PROBLEM TO WORK ON: When the line containing "The image size is (942, 548)." is found in the data below, give it again along with every later line, exactly; drop the pictures.

WORKING DATA:
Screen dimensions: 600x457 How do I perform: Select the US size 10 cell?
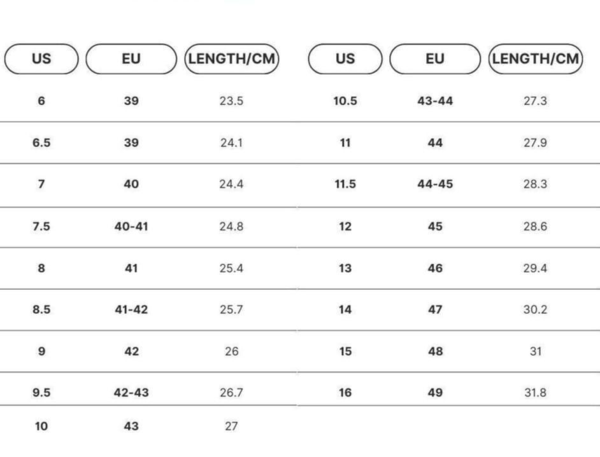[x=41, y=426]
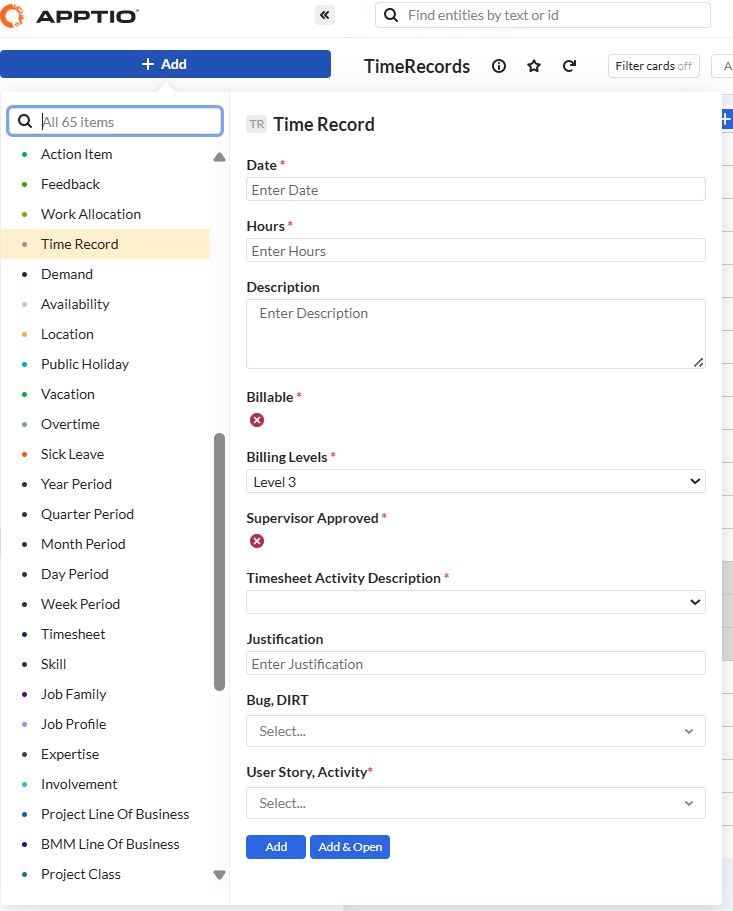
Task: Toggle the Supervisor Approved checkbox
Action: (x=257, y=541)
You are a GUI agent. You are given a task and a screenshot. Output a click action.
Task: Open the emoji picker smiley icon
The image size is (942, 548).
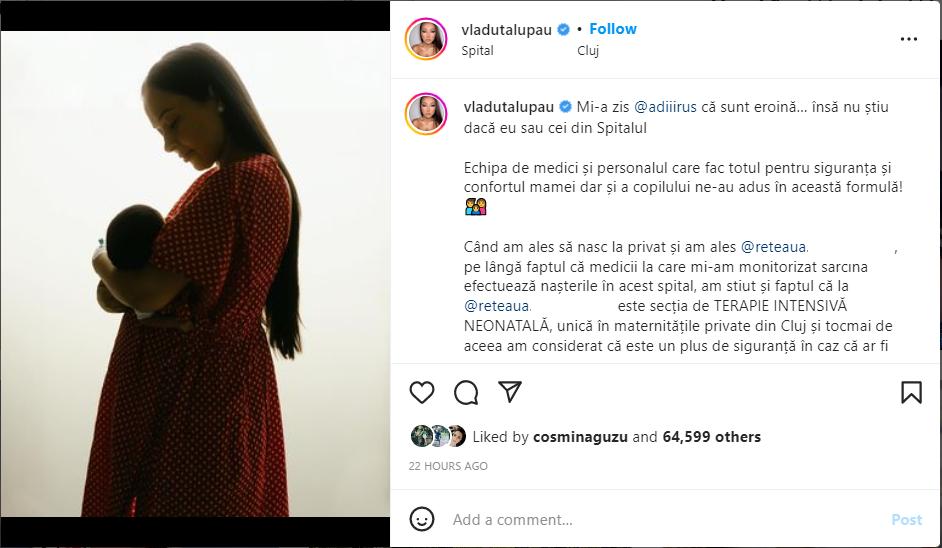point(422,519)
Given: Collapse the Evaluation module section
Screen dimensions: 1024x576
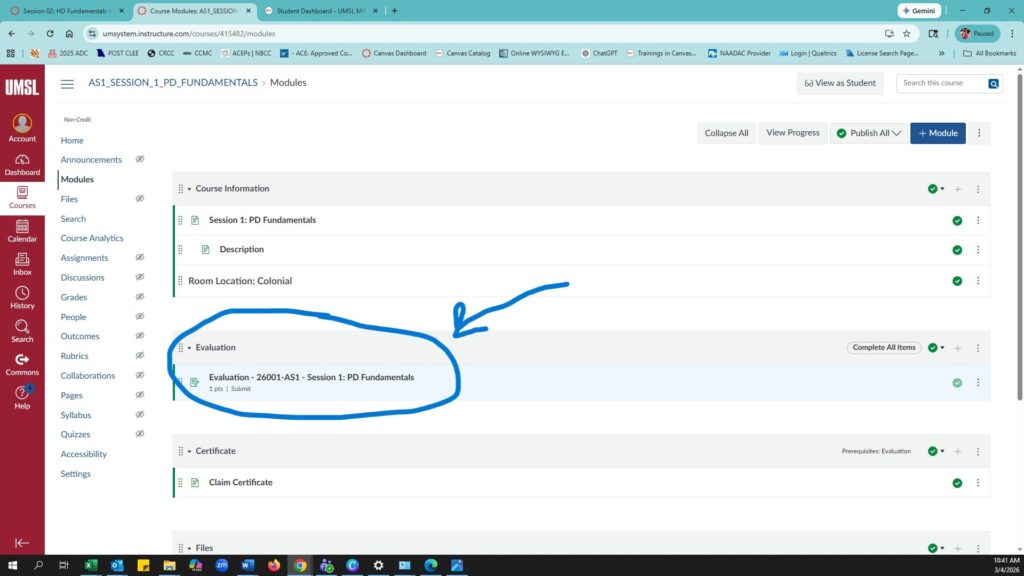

ANSWER SECTION:
The image size is (942, 548).
point(422,519)
Given: Collapse the Evaluation module section
Screen dimensions: 1024x576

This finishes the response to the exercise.